## [Supplied material]
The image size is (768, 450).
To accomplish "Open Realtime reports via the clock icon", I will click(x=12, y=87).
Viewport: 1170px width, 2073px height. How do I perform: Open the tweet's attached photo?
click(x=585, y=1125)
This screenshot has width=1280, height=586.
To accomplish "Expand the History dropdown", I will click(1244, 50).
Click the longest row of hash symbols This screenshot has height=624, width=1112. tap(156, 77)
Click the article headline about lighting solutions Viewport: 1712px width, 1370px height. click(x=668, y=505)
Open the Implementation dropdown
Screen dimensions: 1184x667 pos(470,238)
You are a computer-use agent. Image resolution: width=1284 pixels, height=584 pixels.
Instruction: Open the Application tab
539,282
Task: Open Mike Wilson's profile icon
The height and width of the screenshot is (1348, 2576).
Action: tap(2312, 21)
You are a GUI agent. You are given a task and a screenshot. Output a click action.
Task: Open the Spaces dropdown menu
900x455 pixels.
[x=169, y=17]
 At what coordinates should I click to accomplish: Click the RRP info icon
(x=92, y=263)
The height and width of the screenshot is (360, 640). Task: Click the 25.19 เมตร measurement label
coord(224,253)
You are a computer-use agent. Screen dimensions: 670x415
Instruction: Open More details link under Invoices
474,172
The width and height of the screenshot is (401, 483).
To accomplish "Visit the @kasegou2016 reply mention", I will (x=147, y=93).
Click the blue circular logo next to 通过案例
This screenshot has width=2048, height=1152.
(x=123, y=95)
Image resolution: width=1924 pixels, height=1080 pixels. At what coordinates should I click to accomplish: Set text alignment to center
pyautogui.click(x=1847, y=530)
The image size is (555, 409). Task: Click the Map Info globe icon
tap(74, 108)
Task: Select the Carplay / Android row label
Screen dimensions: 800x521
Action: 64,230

## [Prompt]
Rewrite the items above, from the first line through the line containing "click(x=585, y=1125)", with "clock icon" swapped for "timer icon" and everything else left as is.

## [Result of this task]
The image size is (768, 450).
To accomplish "Open Realtime reports via the timer icon", I will click(x=12, y=87).
Viewport: 1170px width, 2073px height. How do I perform: Open the tweet's attached photo?
click(x=585, y=1125)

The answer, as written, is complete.